La première raison, c’est qu’en matière économique, les défis sont immenses et nécessitent des débats construits et des analyses au fond. Dans le domaine numérique, il est vrai que des mots excessifs sont souvent utilisés, y compris par ceux qui pourtant savent tout leur poids, pour camoufler un retard européen qui doit plus aux erreurs commises ici qu’à des entreprises américaines qui ont su développer des services que les gens plébiscitent. Que l’on songe ici aux déclarations récentes du ministère des finances évoquant les « empires du numérique ». Dans le domaine énergétique également. Si chacun a compris la nécessité d’opérer la transition énergétique, la façon dont la question de la place du nucléaire dans l’équation générale tourne trop souvent à l’idéologie et à l’invective.
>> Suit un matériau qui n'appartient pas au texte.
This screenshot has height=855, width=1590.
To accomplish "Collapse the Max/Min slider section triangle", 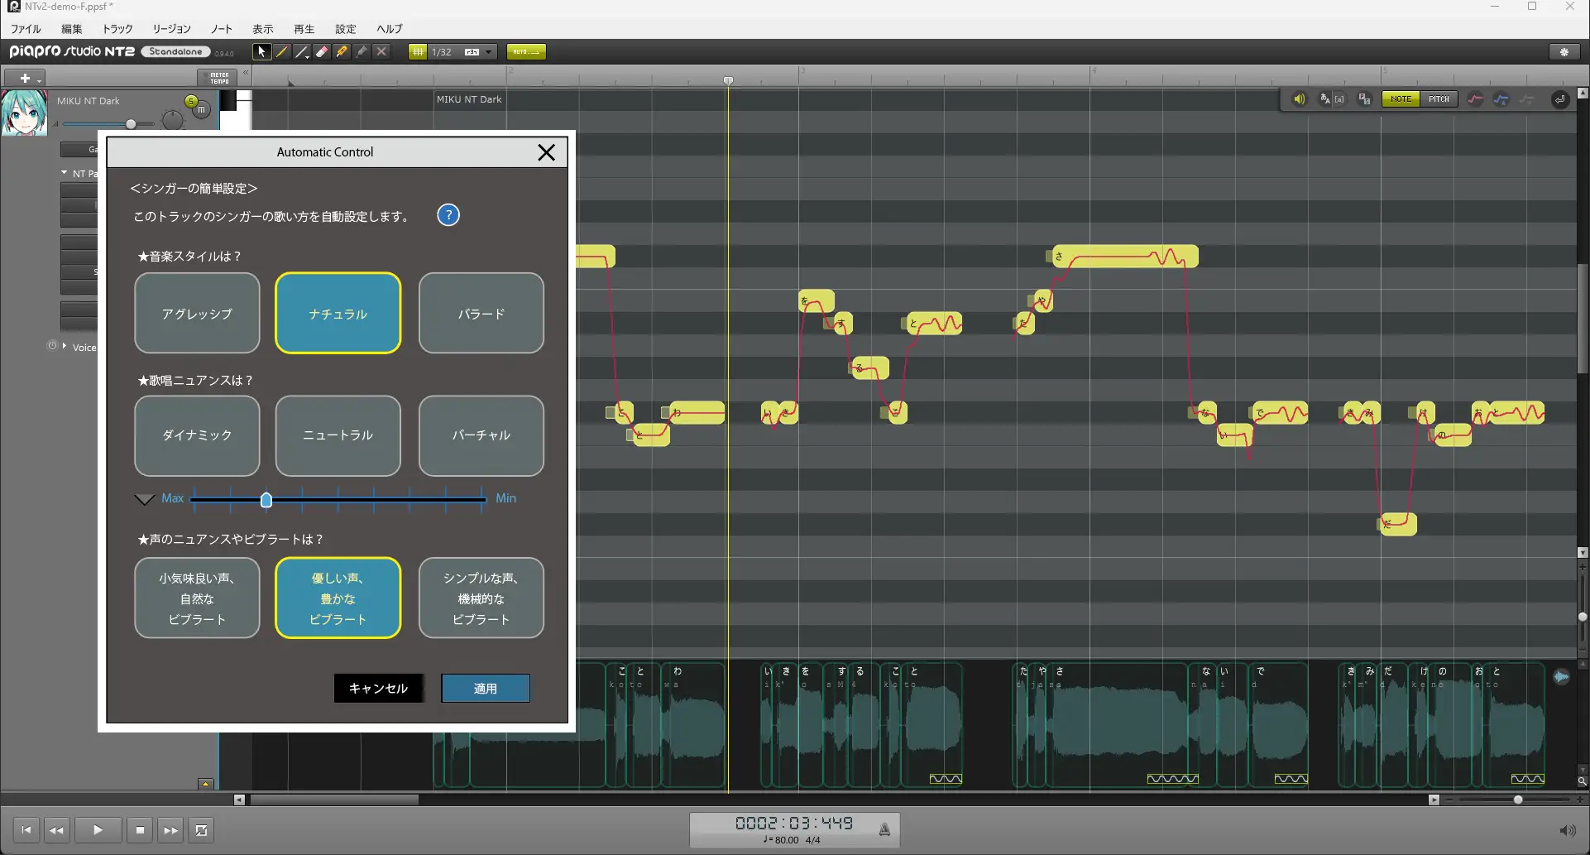I will click(145, 498).
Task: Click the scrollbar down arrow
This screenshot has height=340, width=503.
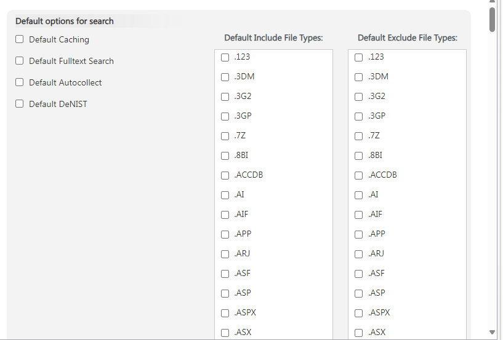Action: tap(492, 332)
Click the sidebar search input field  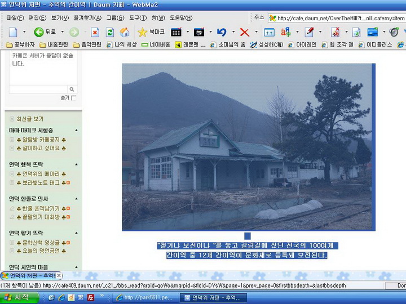pyautogui.click(x=38, y=90)
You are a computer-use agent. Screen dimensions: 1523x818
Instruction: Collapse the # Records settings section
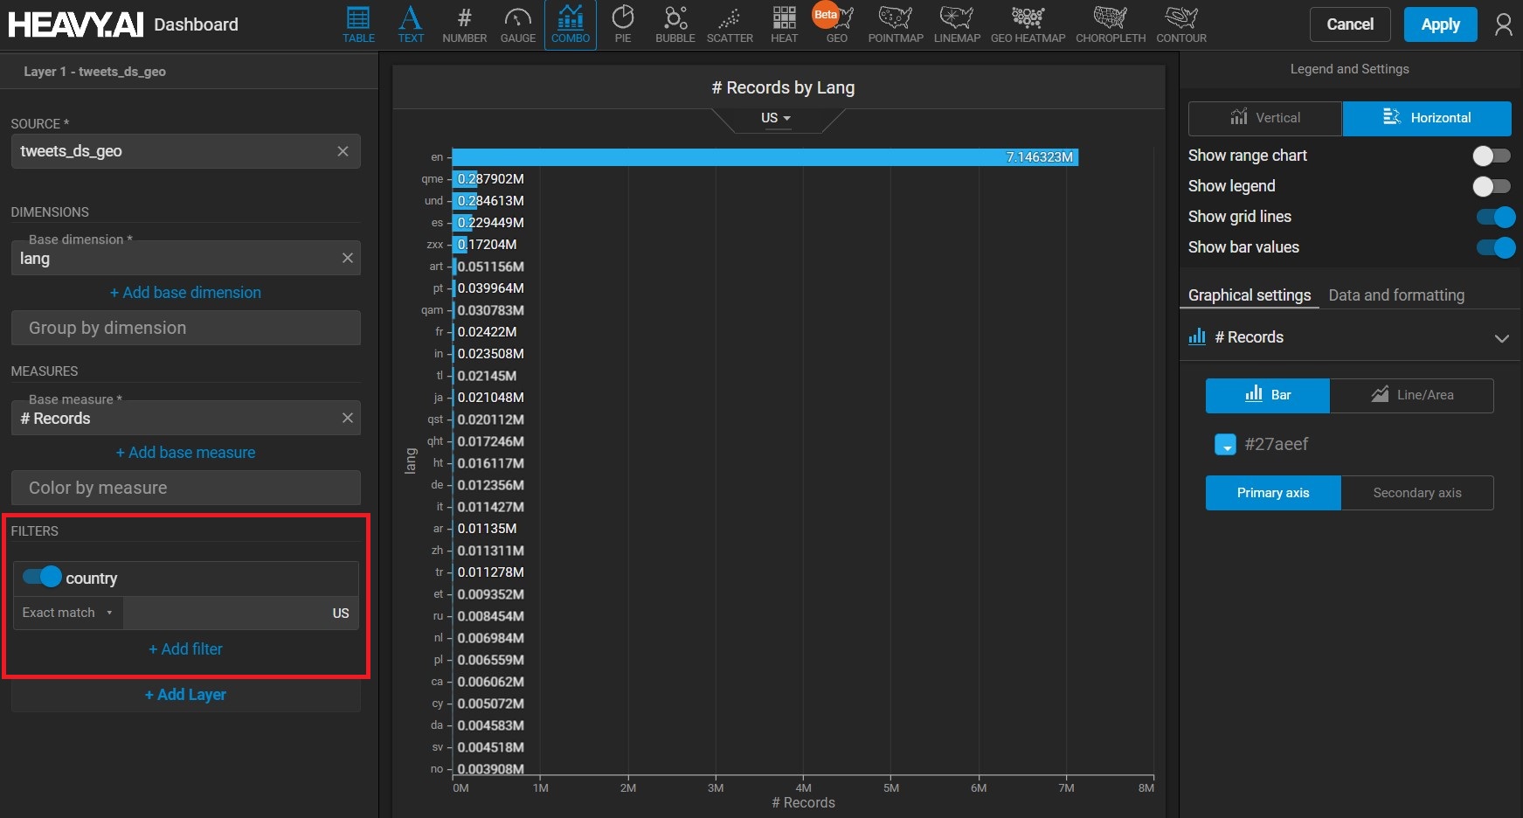coord(1501,338)
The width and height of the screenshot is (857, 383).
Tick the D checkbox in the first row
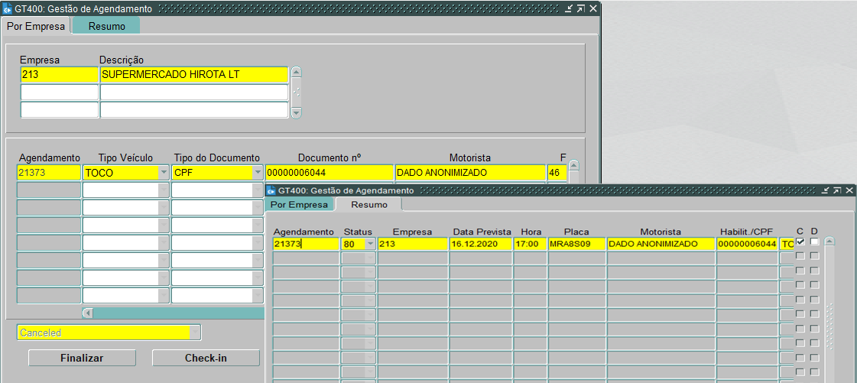coord(814,242)
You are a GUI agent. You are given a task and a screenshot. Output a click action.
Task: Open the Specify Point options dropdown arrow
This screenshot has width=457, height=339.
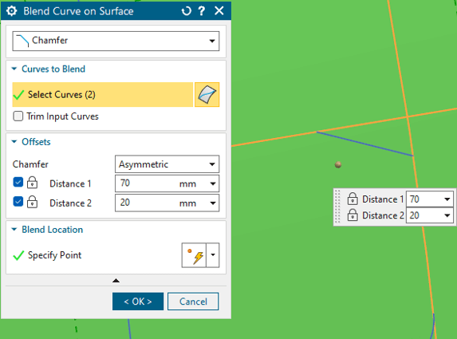(x=213, y=255)
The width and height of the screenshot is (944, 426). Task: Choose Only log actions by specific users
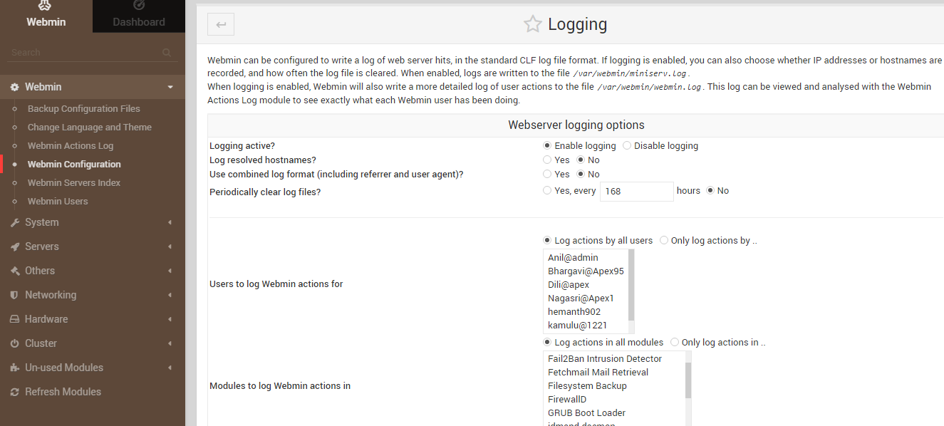(663, 240)
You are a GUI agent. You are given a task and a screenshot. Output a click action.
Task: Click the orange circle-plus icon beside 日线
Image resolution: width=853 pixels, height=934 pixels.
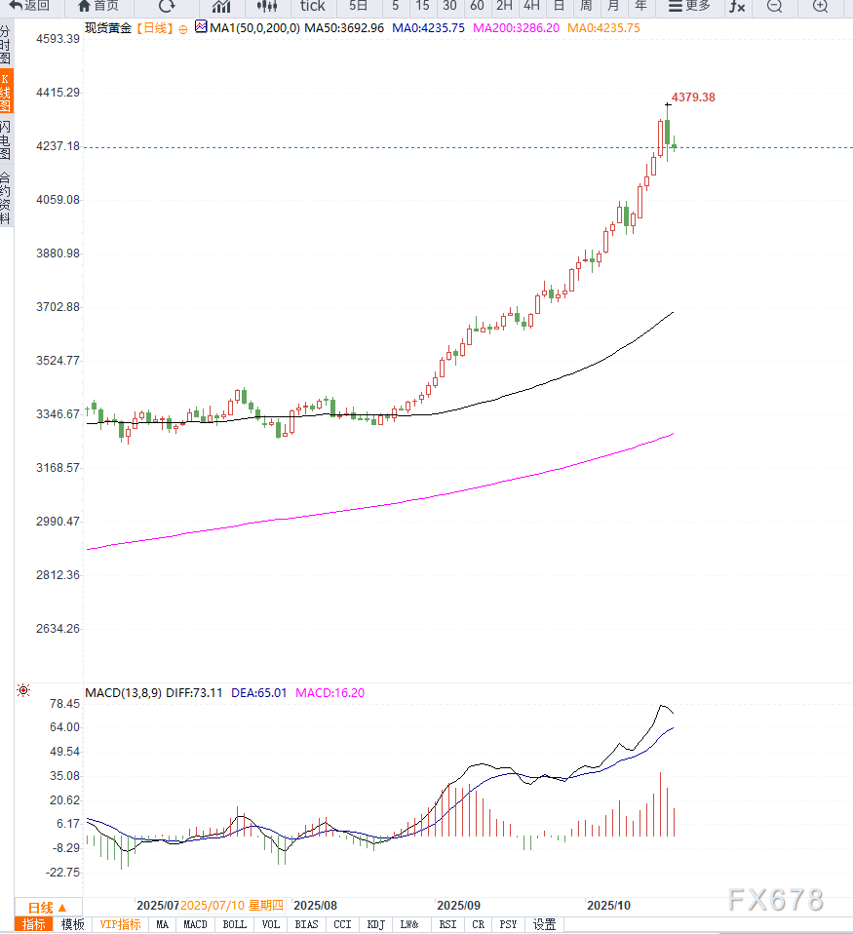[182, 28]
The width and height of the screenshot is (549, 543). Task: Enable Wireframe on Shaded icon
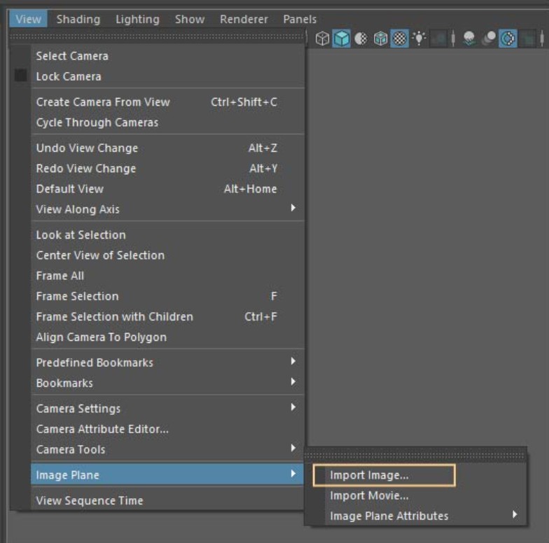pyautogui.click(x=380, y=39)
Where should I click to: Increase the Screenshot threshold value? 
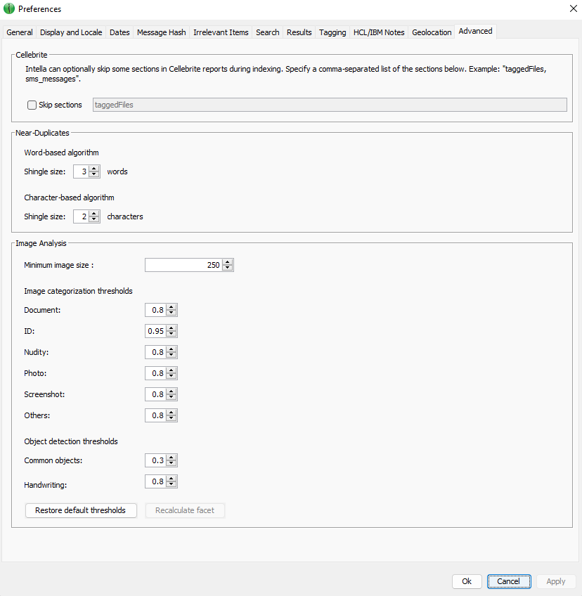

La seconde raison, qui englobe la première, c’est que céder à la facilité des outrances langagières est bien au cœur de la crise de nos systèmes démocratiques. Dans nos démocraties blessées, l’on ne s’écoute plus. L’art de la conversation, si français, le gout de la nuance, l’obligation de courtoisie et de respect que tout un chacun doit à autrui s’efface progressivement devant une violence terminologique que l’instantanéité du net renforce.

Ne nous y trompons pas : nos systèmes démocratiques, nos économies ne sont pas si solides qu’ils puissent se permettre des dérapages et des raccourcis qui nous empêchent de voir la réalité de nos erreurs et de nos limites. La recherche de bouc émissaires, dans le domaine économique ou numérique, n’est pas moins nocive qu’elle ne l’est dans le domaine migratoire. Et il serait avisé de considérer l’image que nous renvoyons au reste du monde, par exemple à la Chine, que précisément nous critiquons pour la violence des politiques qu’elle mène, alors même que nous prêtons le flan à de telles facilités.